Left Alliance members arguing for exclusion claim that a "man" choosing to have a gender reassignment is legitimising the gender roles constructed by society. Whyte writes "... this same man could help break down notions of sex determined gender by refusing to behave in a way which society views as acceptably masculine".

This completely individualises transgenderism, blaming the victims of oppressive gender stereotyping rather than the system which creates it. Why should it be up to individuals to "break down notions of gender" to the extent that they live a life of persecution and depression due to being trapped in the wrong body?

The argument also implies that there is a great degree of choice involved, when transgender people are often aware of their true identify from a young age, and merely seek to change their body or their appearance to fit who they are.

Undergoing gender reassignment is not a political act; it's a personal decision to assert one's identity. Politics comes into it when a woman (trannie or otherwise) becomes aware of women's oppression and decides to get active in feminist organising.

Women-only space

This brings us to the question of whether transgender women should be allowed in women-only space. Whyte states that women-only space is to provide women with a place in which "... they will feel free from the intimidation or discomfort they may feel around men ... If women do not feel comfortable in the presence of a male to female transsexual then the point of women's only space if nullified."

This reduces women's rooms, something women have fought so hard for, to a comfortable social space. In fact, women's rooms are politically useful only when they are used for critical, feminist organising — a place where women can come together to organise for liberation, without the barriers many find to their ability to speak out.

Women-only organising space cannot be reduced to somewhere we can go to feel "comfortable". Indeed, if we are going to have entrance criteria, let's call them "feminist rooms", and only those who identify as women and want to work to build the women's liberation movement can be welcome.

The crucial point is this: transgender women are oppressed by the same systemic structures and ideologies that all women are oppressed by: from sexual harassment and unequal wages through to gender stereotyping and physical abuse.
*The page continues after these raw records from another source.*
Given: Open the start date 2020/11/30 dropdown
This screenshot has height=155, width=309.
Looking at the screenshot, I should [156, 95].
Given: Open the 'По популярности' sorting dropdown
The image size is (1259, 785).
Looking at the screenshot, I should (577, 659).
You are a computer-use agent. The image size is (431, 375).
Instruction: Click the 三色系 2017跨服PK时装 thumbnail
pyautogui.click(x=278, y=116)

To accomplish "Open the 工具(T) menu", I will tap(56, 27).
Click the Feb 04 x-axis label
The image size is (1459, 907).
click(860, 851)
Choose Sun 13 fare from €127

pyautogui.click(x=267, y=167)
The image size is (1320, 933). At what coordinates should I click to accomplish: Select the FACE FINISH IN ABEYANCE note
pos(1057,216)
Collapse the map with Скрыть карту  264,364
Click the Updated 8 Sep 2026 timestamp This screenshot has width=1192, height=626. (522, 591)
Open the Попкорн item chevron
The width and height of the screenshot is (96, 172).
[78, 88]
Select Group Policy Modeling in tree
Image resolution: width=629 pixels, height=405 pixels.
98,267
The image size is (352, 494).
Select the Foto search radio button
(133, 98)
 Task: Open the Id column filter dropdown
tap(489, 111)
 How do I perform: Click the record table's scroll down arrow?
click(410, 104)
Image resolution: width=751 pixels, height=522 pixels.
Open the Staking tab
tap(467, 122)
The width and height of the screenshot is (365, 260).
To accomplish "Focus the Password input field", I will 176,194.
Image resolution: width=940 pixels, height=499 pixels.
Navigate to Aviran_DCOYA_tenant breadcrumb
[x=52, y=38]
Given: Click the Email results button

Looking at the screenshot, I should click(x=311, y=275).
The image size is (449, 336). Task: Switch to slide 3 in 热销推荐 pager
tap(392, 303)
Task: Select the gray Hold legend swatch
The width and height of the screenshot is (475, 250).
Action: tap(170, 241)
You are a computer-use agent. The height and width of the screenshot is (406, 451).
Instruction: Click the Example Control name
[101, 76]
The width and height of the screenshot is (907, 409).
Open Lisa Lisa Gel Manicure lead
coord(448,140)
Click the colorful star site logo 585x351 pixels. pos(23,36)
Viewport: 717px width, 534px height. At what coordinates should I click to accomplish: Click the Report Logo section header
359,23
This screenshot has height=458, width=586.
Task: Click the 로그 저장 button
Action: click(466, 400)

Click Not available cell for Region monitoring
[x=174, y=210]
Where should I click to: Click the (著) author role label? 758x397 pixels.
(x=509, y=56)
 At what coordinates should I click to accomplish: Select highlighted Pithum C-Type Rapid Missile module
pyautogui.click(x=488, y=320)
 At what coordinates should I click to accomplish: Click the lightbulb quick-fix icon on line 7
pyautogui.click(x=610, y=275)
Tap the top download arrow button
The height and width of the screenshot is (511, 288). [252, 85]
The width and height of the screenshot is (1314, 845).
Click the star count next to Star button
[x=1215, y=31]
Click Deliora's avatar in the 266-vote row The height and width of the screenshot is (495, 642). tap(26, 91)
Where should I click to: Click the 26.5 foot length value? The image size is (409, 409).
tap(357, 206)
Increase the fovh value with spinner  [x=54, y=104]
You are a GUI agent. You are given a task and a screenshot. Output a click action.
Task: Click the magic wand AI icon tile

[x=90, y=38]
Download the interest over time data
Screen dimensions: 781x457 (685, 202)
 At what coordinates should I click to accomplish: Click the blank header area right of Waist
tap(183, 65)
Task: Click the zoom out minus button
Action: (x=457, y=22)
It is logical that all those who suffer from the same oppression should organise together — the self-organisation of the oppressed. By excluding transgender women from feminist organising, however, we are not allowing this to happen, but are acting in collusion with the sexist system by policing its oppressive gender boundaries.

Attempted censorship

Since the initial decision by the NOWSA collective, and the resulting criticisms, the same Left Alliance members have attempted to censor discussion. They put a motion (leading up to FemX, the National Union of Students' women's policy conference) to stop collective members from expressing their opposition to the exclusion of transgendered women.

The NOWSA collective has expressed opposition to the ongoing debate in many forums, including in Green Left Weekly.

Democratic Socialist Party members were criticised for "going to the media". This, according to the collective, "shows no respect for the decisions of the NOWSA collective".

The opposite is true: it is essential that this debate be ongoing and widespread. It is a question of how to build a strong women's movement — a crucial issue for all who seek to fight against injustice.

Such issues cannot be confined within one group. This is an issue that affects all women.

Serious feminist organising is based on making political discussions public; forging alliances between organising collectives; strengthening the movement and raising the level of consciousness and understanding of the issues.

In the face of increasing attacks on women's rights, women's organising cannot afford to be atomised. With energy and urgency, our aim is to build the biggest movements and committees to combat all oppression, rather than to divide the oppressed by policies of exclusion and personal politics.